Journaling is one of my forms of self-therapy. I regularly vent, ponder, reflect and sometimes just record things I’ve done or the state of my mind and heart. Often I try out ideas I might want to blog about in my journal and then go back and explore them further and in more “polished” form. But today I just want to share what I wrote last evening about an issue that has been troubling me and messing up my faith journey for quite some time. I may return to this later and share my progress on it, but in the meantime I welcome comments and insights. Here’s what I wrote about 10 pm last night:

“Heard an excellent sermon on I Corinthians 13 today from one of our pastors, Mebane McMahon, and even before she preached I heard conviction in the reading of the text about my own failure to “endure, believe, hope all things.” My anger at Trump and his gang is eating at me and that’s not the Gospel. I remember one of my mentors “Bogie” Dunn talking about people we least want to include already being in God’s house – his example was Nixon and for me it’s Donald J. Trump There was a time early in his term that I was able to pray for President Trump by name but haven’t done that in months now. I have also forgotten to remind myself that I am and he is too a child of God. Something has made him the angry, racist, sexist, dishonest person he is and to try and understand that, which I am sure I never will, is more valuable than just anger and hate at his behavior, no matter how evil I think it is. He is still redeemable – if that is not true then the Gospel is false and we are all doomed. Those are hard truths to embrace but if I want that kind of grace for myself then I have to be willing to affirm and share it for everyone. And that means everyone. “I believe Lord, help my unbelief.”

History Lessons

I’ve been pondering the current re-emergence of racism in America while reading a history of the contentious and violent 1968 presidential election. This takeover of the party of Lincoln and Eisenhower has its roots in the Southern Strategy of Nixon and the blatant racism of George Wallace and Strom Thurmond. Donald Trump is simply the latest horrible outbreak of the evil virus that has been in this country from its very beginning.

There has been attention drawn to the 14th Amendment recently by Trump’s unconstitutional assertion that he can abolish birthright citizenship with a stroke of his pen. The scary thing is that if he retains control of all three branches of government next year he probably can and will. That’s what dictators do.
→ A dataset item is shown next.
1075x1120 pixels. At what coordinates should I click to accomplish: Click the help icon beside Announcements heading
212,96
But here’s the history lesson we need to remember. The 14th Amendment, along with 13 and 15, that abolished slavery and granted citizenship and voting rights to African American men (women had to wait another 60 years to vote along with their white sisters), all three of those amendments were adopted during Reconstruction. That means the southern states never did and never have adopted those basic human values because their economy and heritage was founded on enslaving and abusing other human beings.
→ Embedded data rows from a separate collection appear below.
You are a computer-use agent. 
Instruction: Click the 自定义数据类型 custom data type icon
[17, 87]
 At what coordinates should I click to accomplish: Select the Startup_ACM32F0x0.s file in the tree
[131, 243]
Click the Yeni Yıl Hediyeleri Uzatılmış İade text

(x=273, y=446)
On my most depressed days I wonder if Lincoln was wrong to try and preserve this deeply divided union. Maybe we would have been better off as two separate but unequal nations?

But then the Holy Spirit taps me on the shoulder yet again and whispers in my ear, “There is no longer Jew or Greek, there is no longer slave or free, there is no longer male and female; for all of you are one in Christ Jesus.” (Galatians 3:28)
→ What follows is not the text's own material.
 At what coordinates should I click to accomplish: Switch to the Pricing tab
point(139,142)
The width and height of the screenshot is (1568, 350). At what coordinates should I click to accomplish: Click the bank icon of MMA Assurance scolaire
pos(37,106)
And my hero Nikos Kazantzakis shouts in the other ear, ““My prayer is not the whimpering of a beggar nor a confession of love. Nor is it the trivial reckoning of a small tradesman: Give me and I shall give you. My prayer is the report of a soldier to his general: This is what I did today, this is how I fought to save the entire battle in my own sector, these are the obstacles I found, this is how I plan to fight tomorrow.” (Nikos Kazantzakis, “Saviors of God: Spiritual Exercises”)

Where does that faith and courage to fight the good fight come from? The clue is this other quote from Kazantzakis that is his epitaph: “I hope for nothing. I fear nothing. I am free.”